Speaking to Good Morning Britain, Michael Foley said, "I don't have all the answers but what I can say is that I urge the US Government, our partners and our allies to do everything they can and to treat this with the utmost sense of urgency because there [are] things that can be done."
"Certainly we don't have complete control over the situation, but I just want to make sure for Stephen's family and for others that we are doing everything possible."
At least four hostages held in Syria by Islamic State militants, including US journalist James Foley, were waterboarded during their captivity, The Washington Post has reported.
The newspaper, citing people familiar with the treatment of Western hostages, said the Islamic State captors appeared to model the technique used by the CIA on three terrorism suspects captured after the 11 September attacks on the World Trade Center.
A source close to the family of a hostage held by Islamic State acknowledged to Reuters that hostages had been waterboarded, but gave no further details.
Waterboarding, a process characterised by Barack Obama and many other US politicians as torture, simulates drowning.
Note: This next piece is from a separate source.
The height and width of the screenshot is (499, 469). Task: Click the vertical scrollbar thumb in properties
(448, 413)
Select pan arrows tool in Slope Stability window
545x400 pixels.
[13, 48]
Captives have water poured over their noses and mouths until they feel as if they are suffocating.
Three Americans and fewer than 10 other western hostages are still being held by the militant group, according to people familiar with the situation.
More than 150 Syrian soldiers were stripped and marched into the desert to be shot by Islamic State militants, activists have claimed.
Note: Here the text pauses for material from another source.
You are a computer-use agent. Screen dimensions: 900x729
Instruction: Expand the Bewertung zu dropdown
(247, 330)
A video has been posted to YouTube purporting to show the men, who are barefoot and in their underwear, being escorted into the desert.
It then goes black before revealing a similar number of men, also in their underwear, lying dead in the sand.
The video has yet to be verified but correspond to other reports from the region, and tie up with a statement and claims made via Twitter relating to the mass killing of troops captured in recent fighting for a string of military bases in north-eastern Syria.
There has been no immediate comment from the Syrian government.
The UN is "making every effort to secure the release" of 43 peacekeepers detained by an armed group near Al Quneitra in the Golan Heights.
A further 81 peacekeepers are "currently being restricted to their positions" near Ar Ruwayhinah and Burayqah, the UN said.
The nationalities of the peacekeepers, who were serving with the UN Disengagement Observer Force Zone (UNDOF), is not clear. As of 31st July, there were peacekeepers from Ireland, the Netherlands, Fiji, Nepal, India and the Philippines serving in the force.
Syrian jets shelled rebel positions near the Quneitra border crossing between Syria and the Israeli-occupied Golan Heights and fighting in the area is ongoing.